*Task inputs*.
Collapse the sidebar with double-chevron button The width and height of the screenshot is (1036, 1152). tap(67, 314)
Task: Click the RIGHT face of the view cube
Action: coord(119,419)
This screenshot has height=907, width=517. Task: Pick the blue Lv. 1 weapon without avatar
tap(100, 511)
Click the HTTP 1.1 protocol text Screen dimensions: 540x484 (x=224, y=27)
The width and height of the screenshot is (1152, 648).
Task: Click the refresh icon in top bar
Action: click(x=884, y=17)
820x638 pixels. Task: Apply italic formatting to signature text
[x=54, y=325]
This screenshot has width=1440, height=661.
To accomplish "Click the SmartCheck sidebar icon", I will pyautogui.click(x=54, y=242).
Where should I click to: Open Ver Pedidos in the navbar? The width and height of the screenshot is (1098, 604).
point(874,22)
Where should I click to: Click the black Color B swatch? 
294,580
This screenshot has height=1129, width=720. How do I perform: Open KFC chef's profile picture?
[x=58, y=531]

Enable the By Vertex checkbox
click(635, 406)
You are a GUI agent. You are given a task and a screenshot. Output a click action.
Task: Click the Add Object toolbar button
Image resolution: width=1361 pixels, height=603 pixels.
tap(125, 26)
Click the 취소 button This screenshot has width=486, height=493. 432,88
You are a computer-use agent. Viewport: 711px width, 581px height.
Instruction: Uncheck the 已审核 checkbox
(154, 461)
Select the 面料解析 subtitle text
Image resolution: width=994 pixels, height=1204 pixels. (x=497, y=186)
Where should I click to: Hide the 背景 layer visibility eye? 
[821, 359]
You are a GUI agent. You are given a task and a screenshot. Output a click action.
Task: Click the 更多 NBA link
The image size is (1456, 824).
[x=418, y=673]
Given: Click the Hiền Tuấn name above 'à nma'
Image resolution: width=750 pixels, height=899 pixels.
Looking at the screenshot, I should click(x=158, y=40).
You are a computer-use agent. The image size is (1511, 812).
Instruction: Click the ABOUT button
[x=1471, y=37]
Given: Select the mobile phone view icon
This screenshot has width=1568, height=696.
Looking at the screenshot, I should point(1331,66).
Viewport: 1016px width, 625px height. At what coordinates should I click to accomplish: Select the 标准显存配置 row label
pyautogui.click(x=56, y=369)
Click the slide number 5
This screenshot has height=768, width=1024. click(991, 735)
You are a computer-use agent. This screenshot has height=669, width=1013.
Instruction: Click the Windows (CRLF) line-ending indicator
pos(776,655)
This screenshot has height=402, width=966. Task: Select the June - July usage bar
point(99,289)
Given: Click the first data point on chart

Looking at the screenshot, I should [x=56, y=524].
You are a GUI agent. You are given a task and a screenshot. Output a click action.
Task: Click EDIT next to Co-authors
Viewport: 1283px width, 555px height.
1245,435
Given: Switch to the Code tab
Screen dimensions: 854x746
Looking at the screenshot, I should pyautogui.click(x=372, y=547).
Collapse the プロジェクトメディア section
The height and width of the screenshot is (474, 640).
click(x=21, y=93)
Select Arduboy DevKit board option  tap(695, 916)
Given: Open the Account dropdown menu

*Aim of the exercise*. I need each of the entries above printed again exactly.

*Your response*.
Collapse the sidebar with double-chevron button The width and height of the screenshot is (1036, 1152). tap(67, 314)
Task: Click the RIGHT face of the view cube
Action: coord(119,419)
This screenshot has height=907, width=517. Task: Pick the blue Lv. 1 weapon without avatar
tap(100, 511)
Click the HTTP 1.1 protocol text Screen dimensions: 540x484 (x=224, y=27)
The width and height of the screenshot is (1152, 648).
Task: Click the refresh icon in top bar
Action: click(x=884, y=17)
820x638 pixels. Task: Apply italic formatting to signature text
[x=54, y=325]
This screenshot has width=1440, height=661.
To accomplish "Click the SmartCheck sidebar icon", I will pyautogui.click(x=54, y=242).
Where should I click to: Open Ver Pedidos in the navbar? The width and height of the screenshot is (1098, 604).
point(874,22)
Where should I click to: Click the black Color B swatch? 
294,580
This screenshot has height=1129, width=720. How do I perform: Open KFC chef's profile picture?
[x=58, y=531]

Enable the By Vertex checkbox
click(635, 406)
You are a GUI agent. You are given a task and a screenshot. Output a click action.
Task: Click the Add Object toolbar button
Image resolution: width=1361 pixels, height=603 pixels.
tap(125, 26)
Click the 취소 button This screenshot has width=486, height=493. 432,88
You are a computer-use agent. Viewport: 711px width, 581px height.
Instruction: Uncheck the 已审核 checkbox
(154, 461)
Select the 面料解析 subtitle text
Image resolution: width=994 pixels, height=1204 pixels. (x=497, y=186)
Where should I click to: Hide the 背景 layer visibility eye? 
[821, 359]
You are a GUI agent. You are given a task and a screenshot. Output a click action.
Task: Click the 更多 NBA link
The image size is (1456, 824).
[x=418, y=673]
Given: Click the Hiền Tuấn name above 'à nma'
Image resolution: width=750 pixels, height=899 pixels.
Looking at the screenshot, I should click(x=158, y=40).
You are a computer-use agent. The image size is (1511, 812).
Instruction: Click the ABOUT button
[x=1471, y=37]
Given: Select the mobile phone view icon
This screenshot has width=1568, height=696.
Looking at the screenshot, I should point(1331,66).
Viewport: 1016px width, 625px height. At what coordinates should I click to accomplish: Select the 标准显存配置 row label
pyautogui.click(x=56, y=369)
Click the slide number 5
This screenshot has height=768, width=1024. click(991, 735)
You are a computer-use agent. This screenshot has height=669, width=1013.
Instruction: Click the Windows (CRLF) line-ending indicator
pos(776,655)
This screenshot has height=402, width=966. Task: Select the June - July usage bar
point(99,289)
Given: Click the first data point on chart

Looking at the screenshot, I should [x=56, y=524].
You are a GUI agent. You are given a task and a screenshot. Output a click action.
Task: Click EDIT next to Co-authors
Viewport: 1283px width, 555px height.
1245,435
Given: Switch to the Code tab
Screen dimensions: 854x746
Looking at the screenshot, I should pyautogui.click(x=372, y=547).
Collapse the プロジェクトメディア section
The height and width of the screenshot is (474, 640).
click(x=21, y=93)
Select Arduboy DevKit board option  tap(695, 916)
Given: Open the Account dropdown menu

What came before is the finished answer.